People also need water for agriculture. There are two possibilities with agricultural water use: An open system and a closed system:
- Either plants will be grown outside, probably with the help of some type of efficient irrigation system in order to conserve water. A great deal of water is lost to evaporation/transpiration and must be replenished [ref].
- Or plants will be grown inside in order to make maximum use of small amounts of water. A great example of what is possible can be seen at places like Thanet Earth [ref], where gigantic hydroponic greenhouses grow prodigious amounts of food: “A staggering 2.5 million tomatoes will be cropped every week of the year; 560,000 peppers and 700,000 cucumbers will be picked weekly… The scale of the £80 million project is mind-boggling. When complete, its seven greenhouses will sprawl across 220 acres of Kent countryside.” [ref] This sounds like a lot of money. But divided across a million people, this is only about $100 per person. And since human time will be abundant and easily allocated to the task in our new city, the construction cost will be even lower. Two or three of these facilities could completely cover all of the fresh produce needed for a million-person city, at a cost of only $300 or so per resident of the new city.
Water typically comes from one of seven sources depending on the location:
- A river
- A natural lake or a lake derived from a dammed river
- An aquifer
- Collected rainwater
- Desalination plants [ref] (the energy required for a reverse-osmosis water treatment plant is something on the order of 10 kilowatt-hours of electricity per cubic meter of water, or 38 watt-hours per gallon [ref])
- A tanker from another place that has plenty of fresh water (an oil tanker holds up to 84 million gallons of oil [ref] and costs just 2 or 3 cents per gallon for transport – the same kind of ship could easily transport water)
- Condensation from the atmosphere [ref]
A typical person in the United States uses about 100 gallons (378 liters) of water per day [ref], but nearly all of this water can be captured in the sewer system, treated and re-used over and over again.

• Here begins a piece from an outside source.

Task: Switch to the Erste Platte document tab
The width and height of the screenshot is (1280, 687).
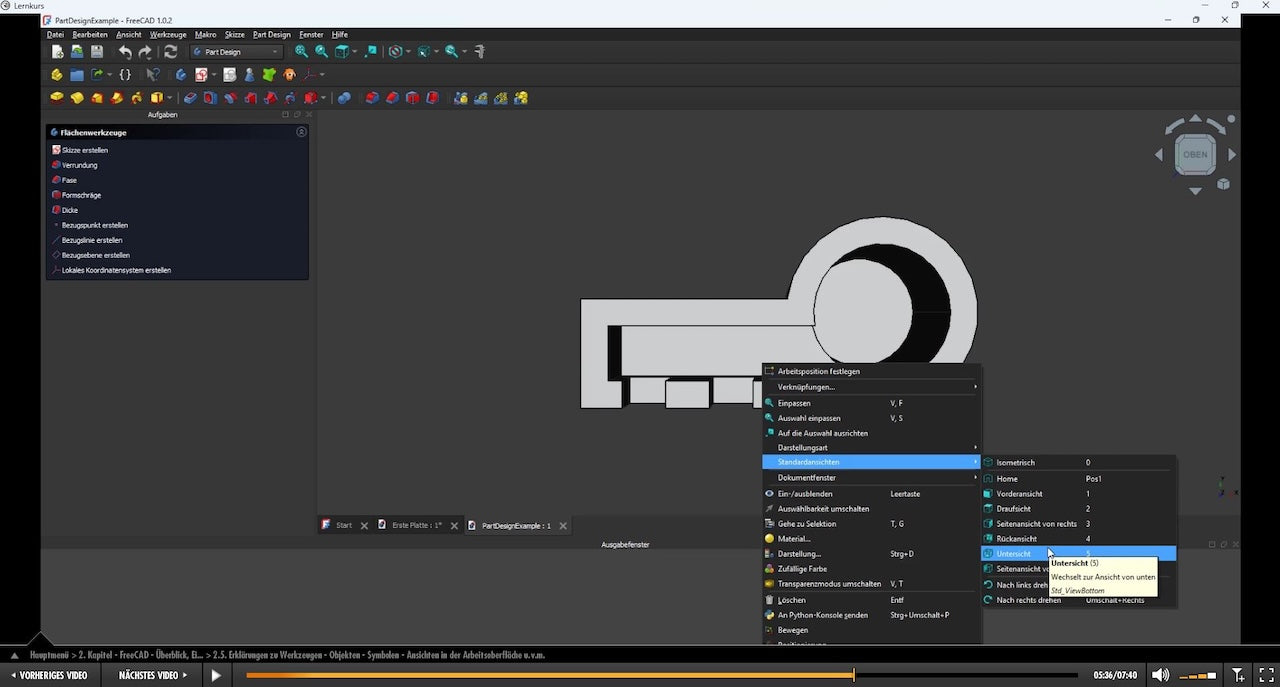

Agriculture is a different story, because the amount of water needed can be immense using “traditional” farming techniques. This article [ref] points out that it takes 287 liters of water to produce 1 kilogram of potatoes (35 gallons per pound) [ref]. Wheat can consume 2 to 10 times more water depending on the growing conditions. Unless water and/or rainfall is plentiful, some sort of greenhouse water reclamation strategy may be needed to conserve water used for agriculture, or different farming practices will be necessary [ref]. See also these links on reviving desert land:
- The Al Baydha Project in Saudi Arabia [ref]
- The accomplishments in Israel [ref]
- The Great Green Wall [ref, ref]
- Prize-winning technology to make the desert bloom [ref]
Assume that we can make agriculture relatively water-efficient for our city, and we need 100 gallons of agricultural water per person per day. This means we need 100 million gallons of fresh water per day. If we derive this water via reverse-osmosis of seawater, it means we need 3.8 kilowatt-hours of electricity per person per day for water production. We have already allocated 20 kilowatt-hours of electricity per person per day (see above), so this is an incremental bump upward to 23.8 kilowatt-hours per day. Let’s round up to 25 kilowatt-hours. This means we need to increase the size of our solar panel farm by 25%, to 25 square miles. It is not a big deal.